On a aussi beaucoup admiré la formidable complicité dynamique et affective de quatre garçons irrésistibles (2 Palestiniens, 1 Français et 1 Equatorien) pour Salam, pièce composée au sein de la Compagnie NGC25 (au nom biscornu, dommage), dans leur vibrante défense d’un monde pacifié, quels que soient les races et les conflits : la terre en demeurant l’élément régénérateur et salvateur (on se souvient des fabuleuses plantations arrachées par le vouloir de l’homme à l’aride désert israélien). L’un des grands charmes de cet envoûtant quatuor qui se blesse et se rejoint, étant la haute tenue musicale de la pièce, grâce au grand chanteur Camille Saglia, alternant secousses rythmiques et mélodies orientalisantes.
Mais il fallait bien que se referme l’éventail et la conclusion fut à la hauteur de l’enjeu : trop peu célébré, le Ballet du Grand Théâtre de Genève mérite pourtant beaucoup plus. Après la direction de Philippe Cohen, intelligente et inspirée, auquel l’écrivain Philippe Verrièle vient de consacrer un beau livre, Un Ballet pour notre Temps, sur lequel nous reviendrons, il est aujourd’hui entre les mains habiles de Sidi Larbi Cherkaoui, chorégraphe vedette venu d’Anvers, nourri des plus diverses influences, et dont la patte est synonyme de subtilité et de sensualité curieusement mêlées. Son Faun, sur fond de vidéo arborée, est un grisant pas de deux où les corps s’entrelacent et se goûtent, avec un érotisme dont l’élégance est exaltée par la rencontre de deux danseurs à la plastique et à la sinuosité exceptionnelles, mais dont la mode actuelle du collectif ne nous livre pas les noms. Ici, on est dans la griserie de la courbe.
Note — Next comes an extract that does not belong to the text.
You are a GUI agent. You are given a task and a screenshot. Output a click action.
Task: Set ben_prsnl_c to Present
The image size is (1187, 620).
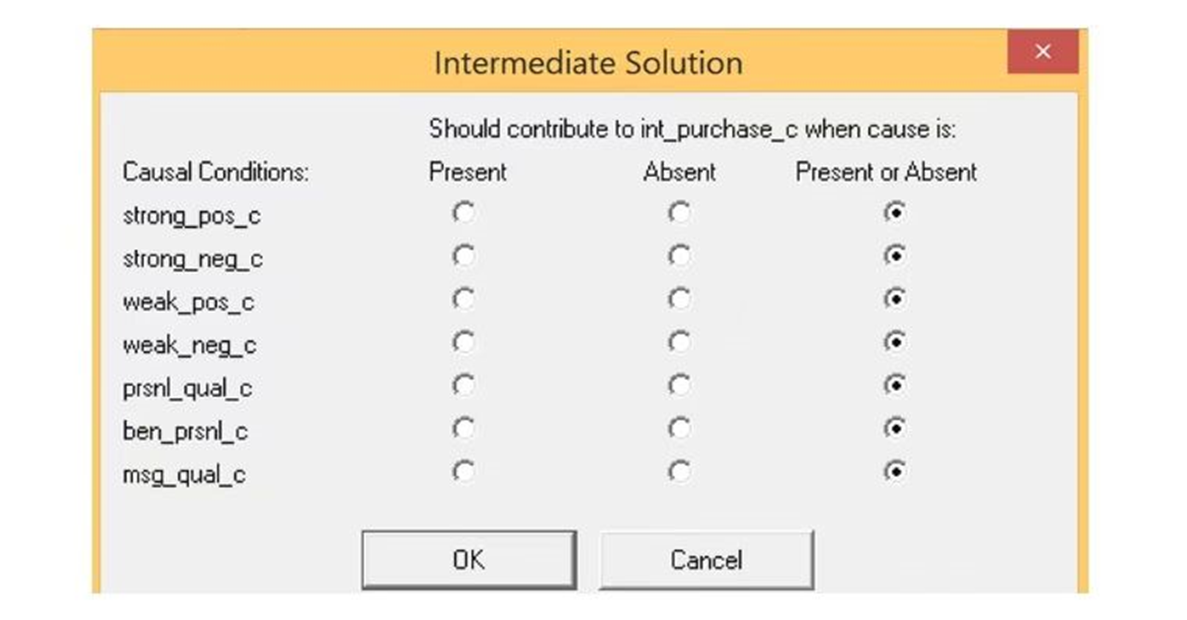[463, 428]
Avec Noetic (photo), beaucoup plus difficile, on passe aux lignes droites, aux gestes cassés, carrés et à un concept très ambitieux, qui veut introduire des thèmes scientifiques dans les enchevêtrements des corps. Les danseurs, élégamment vêtus d’austères costumes de bureau et de très chics robes noires, développent des lignes qui ressemblent à des graphiques informatiques, avec peu de percées émotionnelles. L’œuvre peut se recevoir comme une admirable calligraphie tout en brisures, dont l’introduction de fibres souples en carbone, créées par le sculpteur Antony Gormley , et manipulées comme des ondes, puis des cercles, adoucit la sécheresse. Et comment résister aux percussions de Shogo Yoshi, en piste pour donner un peu de chair à cette danse de cerveaux. Noetic date de 2015, tandis que Faun a déjà 13 ans mais la rigueur, la variété d’inspiration du chorégraphe Sidi Larbi Cherkaoui, continuent d’attiser la curiosité. Un ballet à revoir tant le propos en est poussé, et qui parvient à tenir en haleine malgré sa froideur.
Interroger, provoquer, convaincre ou séduire, tels sont les enjeux du Temps d’Aimer, cette grande fête en pays basque, qui montre que la danse, avec ses erreurs et ses éblouissements, parcourt toutes les gammes d’une expression intensément humaine, parfois trop humaine.